Data extracted from a collection:
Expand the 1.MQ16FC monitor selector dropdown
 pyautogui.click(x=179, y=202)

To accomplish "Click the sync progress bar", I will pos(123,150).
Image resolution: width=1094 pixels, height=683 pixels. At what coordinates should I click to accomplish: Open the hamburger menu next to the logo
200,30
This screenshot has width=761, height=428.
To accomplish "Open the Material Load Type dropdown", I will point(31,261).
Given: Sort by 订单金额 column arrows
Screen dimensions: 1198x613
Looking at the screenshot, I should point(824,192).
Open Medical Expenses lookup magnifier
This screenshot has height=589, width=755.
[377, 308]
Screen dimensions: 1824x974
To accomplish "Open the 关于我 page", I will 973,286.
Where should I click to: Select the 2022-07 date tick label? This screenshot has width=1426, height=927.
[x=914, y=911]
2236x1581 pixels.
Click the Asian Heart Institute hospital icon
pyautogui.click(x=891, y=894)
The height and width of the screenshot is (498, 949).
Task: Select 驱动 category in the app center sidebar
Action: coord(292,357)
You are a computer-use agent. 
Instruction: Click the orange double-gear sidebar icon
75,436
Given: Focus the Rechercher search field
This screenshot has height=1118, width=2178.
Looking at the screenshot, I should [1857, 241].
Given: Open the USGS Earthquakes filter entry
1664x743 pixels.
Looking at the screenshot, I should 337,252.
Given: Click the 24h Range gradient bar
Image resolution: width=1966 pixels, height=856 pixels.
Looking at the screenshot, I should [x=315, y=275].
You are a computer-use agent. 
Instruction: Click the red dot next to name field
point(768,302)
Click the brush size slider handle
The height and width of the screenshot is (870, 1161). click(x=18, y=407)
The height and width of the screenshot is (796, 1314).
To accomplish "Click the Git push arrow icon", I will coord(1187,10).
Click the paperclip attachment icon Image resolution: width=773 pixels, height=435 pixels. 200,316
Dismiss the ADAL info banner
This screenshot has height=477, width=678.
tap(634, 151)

- Task directions
Repeat all the lines above, keeping them exactly as they are.

- Result
Expand the 1.MQ16FC monitor selector dropdown
 pyautogui.click(x=179, y=202)

To accomplish "Click the sync progress bar", I will pos(123,150).
Image resolution: width=1094 pixels, height=683 pixels. At what coordinates should I click to accomplish: Open the hamburger menu next to the logo
200,30
This screenshot has width=761, height=428.
To accomplish "Open the Material Load Type dropdown", I will point(31,261).
Given: Sort by 订单金额 column arrows
Screen dimensions: 1198x613
Looking at the screenshot, I should point(824,192).
Open Medical Expenses lookup magnifier
This screenshot has height=589, width=755.
[377, 308]
Screen dimensions: 1824x974
To accomplish "Open the 关于我 page", I will 973,286.
Where should I click to: Select the 2022-07 date tick label? This screenshot has width=1426, height=927.
[x=914, y=911]
2236x1581 pixels.
Click the Asian Heart Institute hospital icon
pyautogui.click(x=891, y=894)
The height and width of the screenshot is (498, 949).
Task: Select 驱动 category in the app center sidebar
Action: coord(292,357)
You are a computer-use agent. 
Instruction: Click the orange double-gear sidebar icon
75,436
Given: Focus the Rechercher search field
This screenshot has height=1118, width=2178.
Looking at the screenshot, I should [1857, 241].
Given: Open the USGS Earthquakes filter entry
1664x743 pixels.
Looking at the screenshot, I should 337,252.
Given: Click the 24h Range gradient bar
Image resolution: width=1966 pixels, height=856 pixels.
Looking at the screenshot, I should [x=315, y=275].
You are a computer-use agent. 
Instruction: Click the red dot next to name field
point(768,302)
Click the brush size slider handle
The height and width of the screenshot is (870, 1161). click(x=18, y=407)
The height and width of the screenshot is (796, 1314).
To accomplish "Click the Git push arrow icon", I will coord(1187,10).
Click the paperclip attachment icon Image resolution: width=773 pixels, height=435 pixels. 200,316
Dismiss the ADAL info banner
This screenshot has height=477, width=678.
tap(634, 151)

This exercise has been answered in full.